Government extending some subsidy programmes and introducing new ones
On 14 October 2020, the government approved several subsidy programmes for entrepreneurs affected by the coronavirus pandemic. This involves extending the effectiveness of some of the previous subsidy programmes and introducing some new ones. The individual programmes’ detailed conditions will be disclosed in the upcoming days.
The government approved the extension of the COVID – Rent subsidy programme with new funds for allocation amounting to CZK 1.2 billion. Entrepreneurs entitled to this type of subsidy are those who perform retail activities and provide services to customers in leased retail premises and whose provision of services to customers and sale of goods in these premises was banned or significantly curtailed as a result of the adopted emergency measures. The amount of support shall be 50% of the total rent for the July to September 2020 period and shall no longer be conditional upon a discount provided by the lessor. In the Minister of Industry and Trade’s opinion, it is good that the programme had already been approved by the European Commission, thus allowing the retrospective compensation of rent even for the period preceding the escalation of the second wave of the pandemic.
The COVID – Culture programme will also remain in effect, offering CZK 750 million for allocation. Support shall be provided in respect of expenses incurred for unrealised cultural events or projects that should have taken place between 1 October 2019 to 20 November 2020 as well as expenses for performing continuous culture-related activities in the period from 1 March 2020 to 20 November 2020.
An entirely new subsidy programme, COVID – Bus, should help entrepreneurs in non-scheduled bus transport; the COVID – Sport II programme mainly targets professional sports clubs and sports event organisers. The government is also preparing the AgroCOVID Food Industry subsidy programme intended to provide support to food producers whose production headed towards public food services has been significantly curtailed by the government’s emergency measures; the programme’s conditions are yet to be approved by the government.
The government has also approved a proposal of how to use funds from REACT-EU within the Integrated Regional Operational Programme 2014–2020. The European Commission is planning to allocate EUR 47.5 billion to member states, while the exact allocation amounts are not yet known.
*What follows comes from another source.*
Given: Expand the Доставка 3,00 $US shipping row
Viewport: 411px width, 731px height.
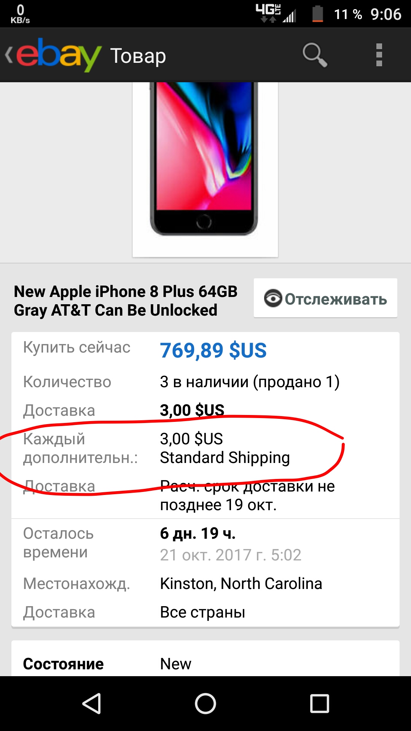Looking at the screenshot, I should tap(206, 410).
The government has preliminarily agreed that 56% of the final allocation will be intended for healthcare, 15% for investment in facilities for athletes, and 29% to support the Integrated Rescue System and retirement home constructions conforming to a passive building standard.
The above information is based on press releases issued after the government sessions. The individual programmes’ final criteria will be made available once specific calls to participate in the programmes are announced.